=== How to complete this task ===
Set down every line from the one containing "At what coordinates" through the last line of the records below, exactly as written, and leave out the pictures.

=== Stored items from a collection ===
•••••

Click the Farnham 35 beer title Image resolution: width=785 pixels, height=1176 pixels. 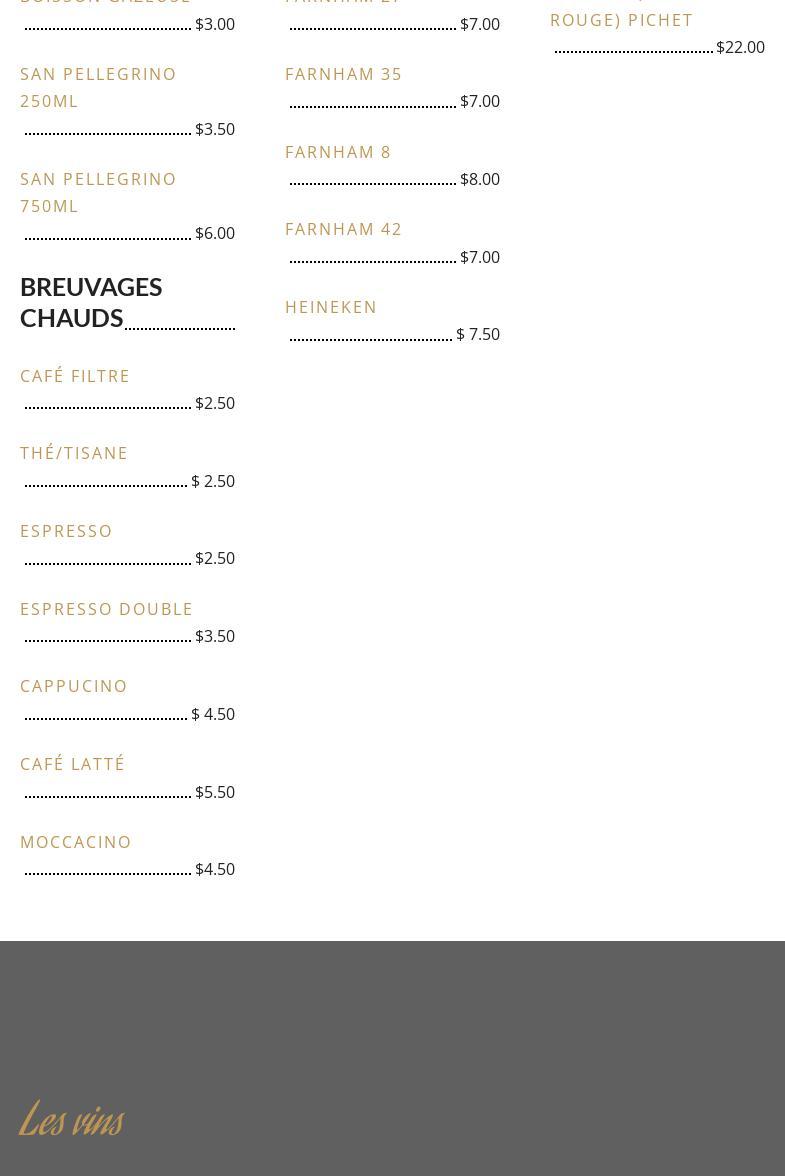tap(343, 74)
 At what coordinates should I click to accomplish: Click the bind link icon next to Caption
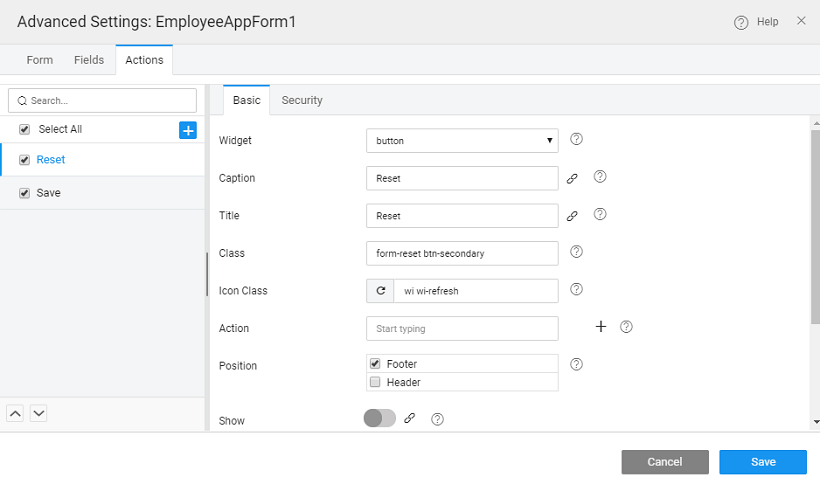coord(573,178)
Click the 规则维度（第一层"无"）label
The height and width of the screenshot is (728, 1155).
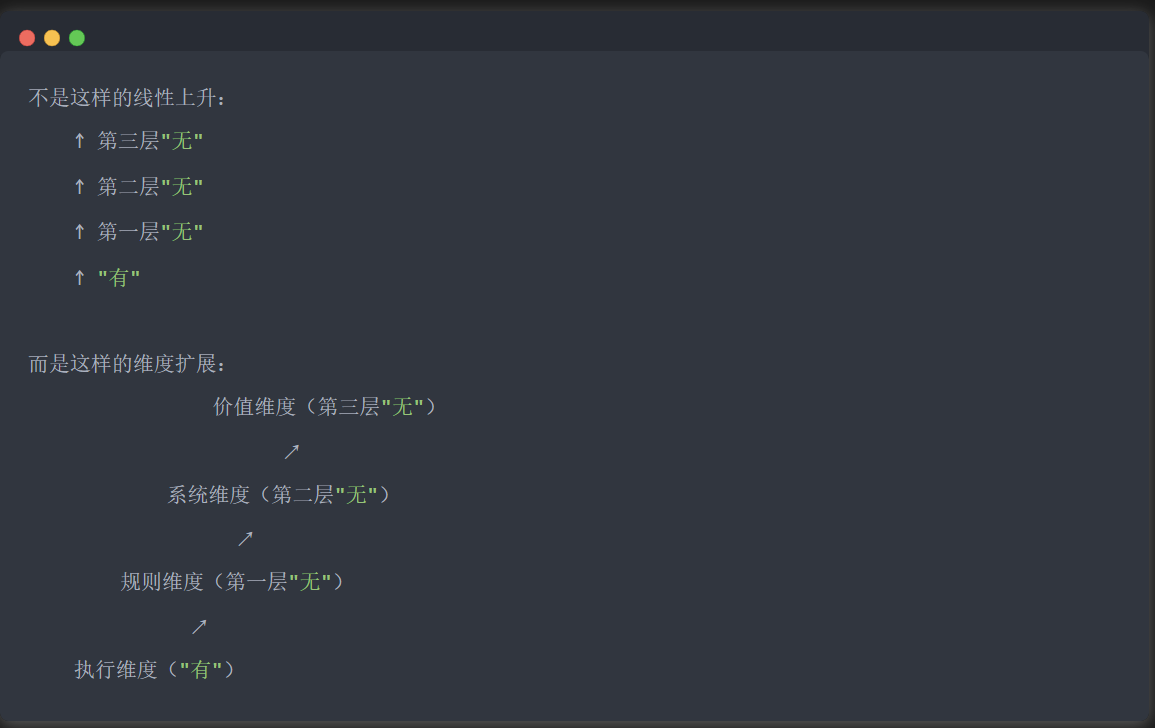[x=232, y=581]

•••••

=== Expected answer ===
 At what coordinates should I click to accomplish: Click the bind link icon next to Caption
coord(573,178)
Click the 规则维度（第一层"无"）label
The height and width of the screenshot is (728, 1155).
[x=232, y=581]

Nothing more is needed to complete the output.